**Task goal:** Below are some records; retype all of them exactly.

**Input data:**
● ● ● ● ●
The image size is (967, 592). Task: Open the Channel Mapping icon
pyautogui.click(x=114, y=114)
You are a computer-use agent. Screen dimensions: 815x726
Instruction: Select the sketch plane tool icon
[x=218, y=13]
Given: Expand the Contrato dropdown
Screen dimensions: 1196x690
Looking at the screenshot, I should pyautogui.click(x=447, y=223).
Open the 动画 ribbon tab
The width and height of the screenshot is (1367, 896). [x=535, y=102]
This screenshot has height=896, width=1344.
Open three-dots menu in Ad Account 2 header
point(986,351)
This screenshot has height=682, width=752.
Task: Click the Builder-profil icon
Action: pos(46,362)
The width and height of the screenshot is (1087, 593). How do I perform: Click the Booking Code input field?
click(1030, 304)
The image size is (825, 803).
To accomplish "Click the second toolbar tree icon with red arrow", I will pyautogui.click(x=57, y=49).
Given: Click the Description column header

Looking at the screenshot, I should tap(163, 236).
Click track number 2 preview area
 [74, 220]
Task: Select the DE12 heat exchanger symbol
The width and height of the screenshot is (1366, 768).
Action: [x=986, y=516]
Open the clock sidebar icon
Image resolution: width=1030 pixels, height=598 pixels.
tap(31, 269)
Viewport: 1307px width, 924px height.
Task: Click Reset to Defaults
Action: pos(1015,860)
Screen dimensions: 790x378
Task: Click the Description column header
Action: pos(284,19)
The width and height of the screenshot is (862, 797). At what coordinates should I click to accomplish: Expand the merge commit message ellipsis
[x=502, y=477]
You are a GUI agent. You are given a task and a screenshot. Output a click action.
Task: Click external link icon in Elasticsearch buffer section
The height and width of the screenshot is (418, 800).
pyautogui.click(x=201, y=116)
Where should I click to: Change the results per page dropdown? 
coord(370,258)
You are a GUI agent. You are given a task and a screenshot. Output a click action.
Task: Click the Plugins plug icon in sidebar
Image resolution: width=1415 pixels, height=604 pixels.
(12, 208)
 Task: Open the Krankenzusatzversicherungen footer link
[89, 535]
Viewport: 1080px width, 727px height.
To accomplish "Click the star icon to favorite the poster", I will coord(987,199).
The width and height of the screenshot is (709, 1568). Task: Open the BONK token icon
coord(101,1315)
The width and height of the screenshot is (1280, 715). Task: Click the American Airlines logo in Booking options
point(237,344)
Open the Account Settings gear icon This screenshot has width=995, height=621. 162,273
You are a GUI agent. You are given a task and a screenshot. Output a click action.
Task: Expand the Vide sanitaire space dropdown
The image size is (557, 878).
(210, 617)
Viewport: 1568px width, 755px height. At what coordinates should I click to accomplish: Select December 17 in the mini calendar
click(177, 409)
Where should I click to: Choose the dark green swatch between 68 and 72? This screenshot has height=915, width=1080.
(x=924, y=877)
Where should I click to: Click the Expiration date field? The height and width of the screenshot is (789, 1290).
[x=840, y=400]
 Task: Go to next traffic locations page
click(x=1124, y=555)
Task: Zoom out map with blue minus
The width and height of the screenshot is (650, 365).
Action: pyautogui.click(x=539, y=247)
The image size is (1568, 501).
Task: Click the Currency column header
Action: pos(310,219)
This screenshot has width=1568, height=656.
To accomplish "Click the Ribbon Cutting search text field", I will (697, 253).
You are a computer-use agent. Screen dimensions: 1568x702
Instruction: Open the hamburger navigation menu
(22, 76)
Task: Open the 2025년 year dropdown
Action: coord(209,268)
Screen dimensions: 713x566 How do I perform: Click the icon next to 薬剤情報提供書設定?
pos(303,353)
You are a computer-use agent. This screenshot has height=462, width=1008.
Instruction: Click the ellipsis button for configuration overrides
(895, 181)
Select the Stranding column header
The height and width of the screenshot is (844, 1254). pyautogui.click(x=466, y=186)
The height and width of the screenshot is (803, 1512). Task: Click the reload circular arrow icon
● ● ● ● ●
**The answer:**
The image size is (967, 592). Task: Open the Channel Mapping icon
pyautogui.click(x=114, y=114)
You are a computer-use agent. Screen dimensions: 815x726
Instruction: Select the sketch plane tool icon
[x=218, y=13]
Given: Expand the Contrato dropdown
Screen dimensions: 1196x690
Looking at the screenshot, I should pyautogui.click(x=447, y=223).
Open the 动画 ribbon tab
The width and height of the screenshot is (1367, 896). [x=535, y=102]
This screenshot has height=896, width=1344.
Open three-dots menu in Ad Account 2 header
point(986,351)
This screenshot has height=682, width=752.
Task: Click the Builder-profil icon
Action: pos(46,362)
The width and height of the screenshot is (1087, 593). How do I perform: Click the Booking Code input field?
click(1030, 304)
The image size is (825, 803).
To accomplish "Click the second toolbar tree icon with red arrow", I will pyautogui.click(x=57, y=49).
Given: Click the Description column header

Looking at the screenshot, I should tap(163, 236).
Click track number 2 preview area
 [74, 220]
Task: Select the DE12 heat exchanger symbol
The width and height of the screenshot is (1366, 768).
Action: [x=986, y=516]
Open the clock sidebar icon
Image resolution: width=1030 pixels, height=598 pixels.
tap(31, 269)
Viewport: 1307px width, 924px height.
Task: Click Reset to Defaults
Action: pos(1015,860)
Screen dimensions: 790x378
Task: Click the Description column header
Action: pos(284,19)
The width and height of the screenshot is (862, 797). At what coordinates should I click to accomplish: Expand the merge commit message ellipsis
[x=502, y=477]
You are a GUI agent. You are given a task and a screenshot. Output a click action.
Task: Click external link icon in Elasticsearch buffer section
The height and width of the screenshot is (418, 800).
pyautogui.click(x=201, y=116)
Where should I click to: Change the results per page dropdown? 
coord(370,258)
You are a GUI agent. You are given a task and a screenshot. Output a click action.
Task: Click the Plugins plug icon in sidebar
Image resolution: width=1415 pixels, height=604 pixels.
(12, 208)
 Task: Open the Krankenzusatzversicherungen footer link
[89, 535]
Viewport: 1080px width, 727px height.
To accomplish "Click the star icon to favorite the poster", I will coord(987,199).
The width and height of the screenshot is (709, 1568). Task: Open the BONK token icon
coord(101,1315)
The width and height of the screenshot is (1280, 715). Task: Click the American Airlines logo in Booking options
point(237,344)
Open the Account Settings gear icon This screenshot has width=995, height=621. 162,273
You are a GUI agent. You are given a task and a screenshot. Output a click action.
Task: Expand the Vide sanitaire space dropdown
The image size is (557, 878).
(210, 617)
Viewport: 1568px width, 755px height. At what coordinates should I click to accomplish: Select December 17 in the mini calendar
click(177, 409)
Where should I click to: Choose the dark green swatch between 68 and 72? This screenshot has height=915, width=1080.
(x=924, y=877)
Where should I click to: Click the Expiration date field? The height and width of the screenshot is (789, 1290).
[x=840, y=400]
 Task: Go to next traffic locations page
click(x=1124, y=555)
Task: Zoom out map with blue minus
The width and height of the screenshot is (650, 365).
Action: pyautogui.click(x=539, y=247)
The image size is (1568, 501).
Task: Click the Currency column header
Action: pos(310,219)
This screenshot has width=1568, height=656.
To accomplish "Click the Ribbon Cutting search text field", I will (697, 253).
You are a computer-use agent. Screen dimensions: 1568x702
Instruction: Open the hamburger navigation menu
(22, 76)
Task: Open the 2025년 year dropdown
Action: coord(209,268)
Screen dimensions: 713x566 How do I perform: Click the icon next to 薬剤情報提供書設定?
pos(303,353)
You are a computer-use agent. This screenshot has height=462, width=1008.
Instruction: Click the ellipsis button for configuration overrides
(895, 181)
Select the Stranding column header
The height and width of the screenshot is (844, 1254). pyautogui.click(x=466, y=186)
The height and width of the screenshot is (803, 1512). Task: Click the reload circular arrow icon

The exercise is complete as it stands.